What may not be obvious is that a web system that uses the PRESTO is in effect using URLs that act like XPaths on virtual out-of-line markup. "Virtual" because no actual tree is ever explicated (necessarily): notionally PRESTO uses resolver rewriting.

That good markup practice is to directly markup the information without fluff and tricks and in as pleasant a way as possible is universally acknowledged; and that there are many kinds of information structure where the markup cannot be a neat model of the data such that all elements represent objects of the same analytical importance is also widely known and regretted. (Think of the distinction in XSD between the components (the objects of the schemas) and the tags used for each component, for example. Or the *Pr containers in OOXML. )

A PRESTO URL should give the view in terms of the (conceptual) components, not the specific tags used if the resource is stored as an XML document. And not necessarily every tag, certainly. But every concept (every significant concept) should have a URL, even if there is no representation available or only a pretty crappy one.

So if in PRESTO a URL represents a kind of XPath to a virtual out-of-line markup view of some data, then it is possible to have a virtual schema for that virtual markup: in effect, you could have a schema for the URL. For example, given the virtual schema (as RELAX NG compact syntax here):

element address {
element tent { text },
element oasis { text },
element wadi { text },
element desert { text }
}

which would allow PRESTO URLs like

http://www.eg.com/address
http://www.eg.com/address/tent
http://www.eg.com/address/oasis
http://www.eg.com/address/wadi
http://www.eg.com/address/desert


In PRESTO, these should be available regardless of how the data is stored, because the idea is to model the user's conceptions. (And if an exact match is not available, to provide the best fit. This certainly creates a task allocation between front-end and back-end systems that may not be workable for some organizations or tasks. No sweat.)

But what about cardinality? Here is a schema more typical of literature:


element law {
element title { text}
element part * {
element title { text } ,
( element p { text } |
element list {
element item { text } +
}
)*
}
}


The Xpath for accessing a particular part's title would be /law/part[2]/title so the PRESTO URLs would need some kind of convention.

In PRESTO we *might* have URLs for

http://www.eg.com/law/
http://www.eg.com/law/title
http://www.eg.com/law/part
http://www.eg.com/law/part2/title
http://www.eg.com/law/part2/p3
http://www.eg.com/law/part2/list4
http://www.eg.com/law/part2/list3/item4


Now, I am not sure I understand the issues well enough to say which system for indexing is absolutely best. But I think the advantage of http://www.eg.com/law/part2/title over http://www.eg.com/law/part2/title is that it is probably a more common case that your system is interested in /law/part[2]/title rather than all titles of parts /law/part/title. But it is a matter of the particular use case and the consequent virtual schema.

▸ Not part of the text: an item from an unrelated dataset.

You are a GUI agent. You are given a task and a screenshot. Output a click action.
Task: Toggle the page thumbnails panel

(Another possibility is just to bite the bullet and allow XPath syntax directly in the URLs, with appropriate percent escaping. For example http://www.eg.com/l/law/part%5B2%5D/title. Is this reinventing XPointer? Well, in a way, except that in Xpointer you are locating a file then drilling down according to the actual markup: in PRESTO there information is merely hierarchically accessible according and you are using the Use Case concepts to zero in on the information.)

5 Comments

Danny
2008-03-13 02:33:49
Looks mighty promising. XPointer always seemed a good idea, but a bit cumbersome in practice (Annotea managed to make RDF/XML look even worse than usual :-)

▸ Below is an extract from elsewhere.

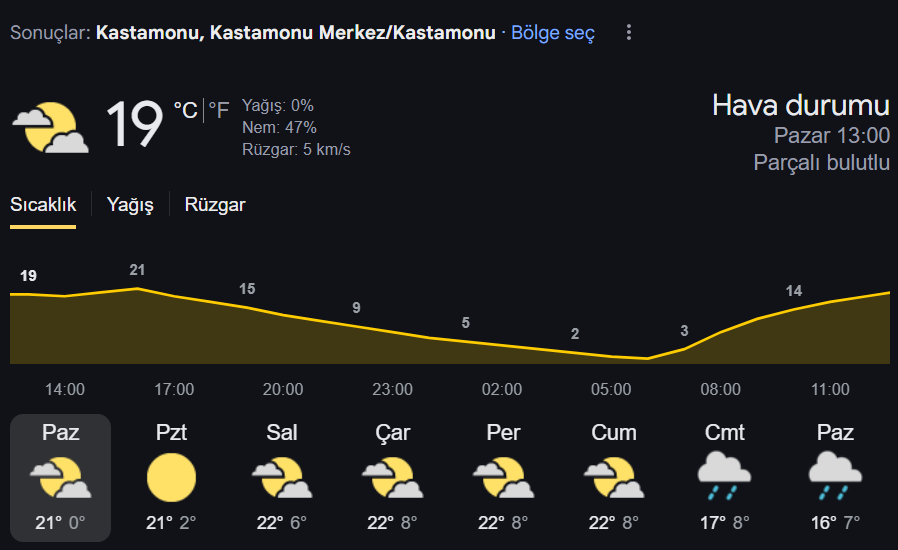This screenshot has height=550, width=898.
Task: Select the sunny Pzt forecast icon
Action: 171,477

Somewhat related is the MS Project Astoria URI syntax. While I have certain doubts about the overall modelling (the URIs seem to point to data constructs rather than first-class resources, if you see what I mean), it's a neat use of URIs.

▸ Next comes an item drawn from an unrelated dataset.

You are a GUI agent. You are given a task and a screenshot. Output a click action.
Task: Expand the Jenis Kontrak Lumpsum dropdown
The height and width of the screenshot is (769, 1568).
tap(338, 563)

What I'd personally like to see is something like this used as sugar for SPARQL query URIs.


CLOSMADEUC
2008-03-13 04:29:35
Fine with Java and J2EE (huge projects).


Does it fit with Php (small projects) ?


Etienne

Rick Jelliffe
2008-03-13 04:38:07
Etienne: It happens at the resolver level, not the page service level. So it is neutral as far as PHP, J2EE and so on. We have PRESTO facades with .NET/IIS and with Java/Tomcat/Tuckey and are pretty happy with it so far.


It is definitely a leap for programmers to catch on, it seems; and how far you take it depends on the discipline/monomania of the developers too: for example, it seems that developers often have a very clear mental demarcation about what can be named and what should be provided by a parameter: I have noticed that some developers find that
/aaa/bbb/ccc?format=xml
makes more sense than
/abc/bbb/ccc/application/xml
though I think the latter follows the PRESTO idea more, because it identifies a resource which could itself be drilled into

Jeni Tennison
2008-03-13 13:20:42
Rick,


Interesting post. I started writing a reply here, but it got too long so I blogged instead, at http://www.jenitennison.com/blog/node/80.


Jeni

Rick Jelliffe
2008-05-29 01:47:58
Jenni brings up a good point in her blog commentary.


It is the well-known problem that positional indexing is fragile, and that the public "number" for something may actually be a name and not a simple sequential number at all.


That would be a good reason to favour /law/part2/title over /law/part[2]/title, though perhaps /law/part[id='part5A']/title
would be better.


There are certainly many tradeoffs.